How do we stand against the devil? First, we must recognize and acknowledge his existence. Second, we must put on the full armor of God, as described by Paul in Ephesians 6:11-18. Finally, we must stand firm, holding fast to the ground we have, trusting in the Word of God and prayer.

When asked by the cops if he believes in Keyser Soze, Verbal says, "Keaton always said, 'I don't believe in God, but I'm afraid of him.' Well I believe in God, and the only thing that scares me is Keyser Soze."

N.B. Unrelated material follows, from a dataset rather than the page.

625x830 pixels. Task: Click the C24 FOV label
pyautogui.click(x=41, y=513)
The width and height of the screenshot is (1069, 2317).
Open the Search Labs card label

A real response to Satan (or Keyser Soze) is to fear him, as he is powerful and stronger than any human. Yet, beyond this, we must believe in God, who is infinitely mightier than anything in his creation, including Satan. This belief in God must include a healthy fear of God. The Psalmist commands us to "fear the Lord" (Psa. 34:9). This is not the same fear we must have of Satan. It is an awesome respect and rightful worship of Him who deserves all worship. When we truly fear God, our fear of Satan will be tempered with the knowledge that God has already defeated him, and "the one [Jesus] who is in you is greater than the one [Satan] who is in the world" (1 Jn 4:4). We must fear someone. Who will it be?

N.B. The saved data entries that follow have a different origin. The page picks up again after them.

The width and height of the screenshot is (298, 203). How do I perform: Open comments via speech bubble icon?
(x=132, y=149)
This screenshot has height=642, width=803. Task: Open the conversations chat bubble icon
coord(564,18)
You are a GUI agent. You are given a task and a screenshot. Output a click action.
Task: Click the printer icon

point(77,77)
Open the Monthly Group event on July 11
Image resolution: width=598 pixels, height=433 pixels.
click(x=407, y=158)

When all is said and done, to understand The Usual Suspects you have to stand back from the details and see the big picture. The details can be terribly intriguing but they can also mask the truth. The Christian life is like this, too. As we reflect on the reality of Satan and God, the fear of Satan and God, and our present circumstances (which may or may not make much sense to us), we need to stand back and see the big picture portrayed in the Bible. God is at work in this time slowly building his kingdom. Jesus said, "The kingdom of God is near," (Mk. 1:15) and his ministry was one of proclaiming the gospel of the kingdom. We must not let ourselves get lost in the minutia of ministry, the trivial details of church and church issues. Too quicky we can forget our mission. Too easily we can slip into the shadow of the irrelevant.

Like Verbal, let us leave our dialog and emerge into the big picture knowing we must love God, love our neighbor (Lk. 10:27), and proclaim the gospel of the kingdom (Mt. 24:14). Anything else will leave us sidelined by the devil.